Column By: JOHN DOUGLAS / RPW – LOUDON, NH – This weekend’s racing was for lack of a better word, magical. That hasn’t always been the case at New Hampshire Motor Speedway, at least not for the top series of NASCAR.
While the flat one mile oval has always been known for the spectacular NASCAR modified races held every year, the Monster Energy NASCAR Cup Series has had a spotted past with the New England facility. Let’s analyze the one and only weekend the stars of the Cup Series will take laps in Loudon by looking back at the Good, the Bad and the Ugly.
Each race over the three days in New Hampshire featured exciting competition, an unexpected amount of passing and the notable PJ1 track grip enhancer that gave fans a multi-groove racing surface. The track itself did an amazing job of preparing the racing surface to give fans exactly the kind of show they’ve wanted for many years from New Hampshire.
If moving to a single race date per year means the track can focus all its resources on producing that kind of racing every time, I say so be it. I’m all for more racing but I prefer more good racing. That’s what it seems we’re going to get from New Hampshire. Less racing, but more good racing.
Here is your reminder that Ryan Preece is still looking for a full-time ride in NASCAR’s XFINITY series. The Connecticut native has two wins in just nine starts for Joe Gibbs Racing, has one of the most rabid fan bases in the entire country behind him and still is somehow looking for an opportunity to be sure of his position in this sport.
It’s a difficult accomplishment right now for Motorsports to be a flourishing and successful career for anyone. However I’ve seen very few with such marketing potential, outreach to the fan base, flat out skill behind the wheel and an all around positive attitude not even receive offers. Somehow, the equation needs to change because NASCAR, the fans and the XFINITY Series itself needs Ryan Preece in a top tier car on the track every time they take the green flag.
Stewart Friesen is a great example of a truly talented short track racer getting all the planets aligned and making something out of it. His Halmar-Friesen Racing team has frankly punched far above its weight in such a short time and is now in the situation where they are legitimately frustrated they haven’t found victory lane. Preece has, twice, in Joe Gibbs Racing equipment. This story shouldn’t even exist at this point. Yet here we are.
The topic of whether or not a One mile track should be considered a short track was thrown around often at New Hampshire and as someone from the short tracks of the North East, I must say stop it. Maybe it’s one of the shorter tracks on the Cup Series schedule now that the traditional short track is a lesser part of the sport. It’s still not a short track.

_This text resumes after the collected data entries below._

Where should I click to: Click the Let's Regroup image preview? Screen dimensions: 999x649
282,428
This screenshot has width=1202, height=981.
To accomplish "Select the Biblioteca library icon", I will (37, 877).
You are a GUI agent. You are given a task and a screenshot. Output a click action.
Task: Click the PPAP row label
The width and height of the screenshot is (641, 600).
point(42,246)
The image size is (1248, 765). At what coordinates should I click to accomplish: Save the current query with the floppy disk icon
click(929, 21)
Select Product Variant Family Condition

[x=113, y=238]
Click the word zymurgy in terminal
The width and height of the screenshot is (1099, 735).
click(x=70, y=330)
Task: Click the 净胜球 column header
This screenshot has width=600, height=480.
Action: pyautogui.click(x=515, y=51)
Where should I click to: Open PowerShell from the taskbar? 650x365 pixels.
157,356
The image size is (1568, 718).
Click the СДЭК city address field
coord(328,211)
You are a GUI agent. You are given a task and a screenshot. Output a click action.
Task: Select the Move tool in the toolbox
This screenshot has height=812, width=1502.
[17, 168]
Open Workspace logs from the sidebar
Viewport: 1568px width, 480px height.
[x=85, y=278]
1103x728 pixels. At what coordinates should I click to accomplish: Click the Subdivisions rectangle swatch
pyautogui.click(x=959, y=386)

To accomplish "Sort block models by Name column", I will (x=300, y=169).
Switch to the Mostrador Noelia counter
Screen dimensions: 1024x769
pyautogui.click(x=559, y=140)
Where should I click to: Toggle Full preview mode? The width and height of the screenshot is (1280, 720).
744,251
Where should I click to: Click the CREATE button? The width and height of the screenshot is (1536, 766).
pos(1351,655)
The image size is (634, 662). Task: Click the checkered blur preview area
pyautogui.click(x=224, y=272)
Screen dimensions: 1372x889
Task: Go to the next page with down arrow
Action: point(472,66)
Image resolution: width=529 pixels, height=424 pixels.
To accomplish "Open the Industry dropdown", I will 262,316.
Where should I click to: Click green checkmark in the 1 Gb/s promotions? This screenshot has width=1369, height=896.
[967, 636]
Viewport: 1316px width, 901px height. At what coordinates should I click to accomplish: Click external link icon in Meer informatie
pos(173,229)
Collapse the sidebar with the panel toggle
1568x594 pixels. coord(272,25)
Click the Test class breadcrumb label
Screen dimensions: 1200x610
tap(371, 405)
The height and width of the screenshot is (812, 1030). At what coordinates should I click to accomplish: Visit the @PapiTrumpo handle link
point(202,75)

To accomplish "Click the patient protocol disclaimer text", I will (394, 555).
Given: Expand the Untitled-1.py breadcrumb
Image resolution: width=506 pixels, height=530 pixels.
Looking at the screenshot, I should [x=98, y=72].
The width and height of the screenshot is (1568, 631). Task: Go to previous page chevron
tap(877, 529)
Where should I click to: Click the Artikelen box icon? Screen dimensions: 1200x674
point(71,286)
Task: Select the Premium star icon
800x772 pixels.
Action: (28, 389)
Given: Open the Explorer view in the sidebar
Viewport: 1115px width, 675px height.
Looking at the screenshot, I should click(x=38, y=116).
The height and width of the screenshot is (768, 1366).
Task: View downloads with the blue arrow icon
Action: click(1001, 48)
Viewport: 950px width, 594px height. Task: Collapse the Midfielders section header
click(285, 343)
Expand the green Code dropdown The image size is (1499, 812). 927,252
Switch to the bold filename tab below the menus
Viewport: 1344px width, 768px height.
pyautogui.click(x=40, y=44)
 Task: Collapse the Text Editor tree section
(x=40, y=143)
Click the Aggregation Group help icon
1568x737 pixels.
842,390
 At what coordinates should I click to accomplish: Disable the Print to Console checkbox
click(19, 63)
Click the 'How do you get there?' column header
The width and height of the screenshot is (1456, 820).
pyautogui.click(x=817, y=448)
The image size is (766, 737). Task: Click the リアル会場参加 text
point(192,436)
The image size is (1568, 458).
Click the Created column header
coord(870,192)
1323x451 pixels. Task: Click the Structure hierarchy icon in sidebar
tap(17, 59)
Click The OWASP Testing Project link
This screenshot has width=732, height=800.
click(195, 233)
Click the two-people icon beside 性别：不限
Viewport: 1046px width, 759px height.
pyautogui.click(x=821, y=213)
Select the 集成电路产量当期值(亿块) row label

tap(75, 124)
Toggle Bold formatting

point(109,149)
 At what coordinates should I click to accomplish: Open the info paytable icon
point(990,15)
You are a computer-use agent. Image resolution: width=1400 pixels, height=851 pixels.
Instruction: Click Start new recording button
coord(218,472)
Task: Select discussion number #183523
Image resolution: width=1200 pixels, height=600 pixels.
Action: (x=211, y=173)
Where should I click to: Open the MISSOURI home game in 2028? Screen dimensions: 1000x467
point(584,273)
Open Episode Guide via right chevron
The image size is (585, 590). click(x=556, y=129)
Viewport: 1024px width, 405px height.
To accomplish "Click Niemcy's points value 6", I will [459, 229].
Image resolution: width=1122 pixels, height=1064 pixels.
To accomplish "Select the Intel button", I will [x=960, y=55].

This isn’t some elitist rant about people making crap up as they go along, instead it’s a matter of perspective. The Cup Series runs only 6 legitimate short track events per year. Martinsville, Bristol and Richmond twice each. In comparison to the 1.5 mile, 2 mile and 2.5 mile high speed ovals these teams compete on, sure it’s one of the shorter tracks in the series.
However ask any short track racer across the United States or Canada what a short track is and they’ll tell you it’s any track under one mile. One mile tracks in the history of auto racing have been the special events. Higher speed races for the short track crowd than what they see all season long on a regular basis.
Springfield and DuQuoin, Syracuse, Milwaukee, New Hampshire and Phoenix. These tracks were once the vast majority of larger facilities before the “intermediate track” began to dominate the landscape of mainstream oval racing. Special events like the Syracuse 200 or the Copper World Classic have gone by the wayside in recent years due to a myriad of issues ranging from political to financial. However the idea that a one mile track should be called a short track isn’t one that sits very well.
These one mile tracks, as rare as they have become, are the true “intermediate” race track. They embody a Super Speedway feel to the short trackers, and a short track feel to the top tier forms of oval racing that consider it one of their smaller venues.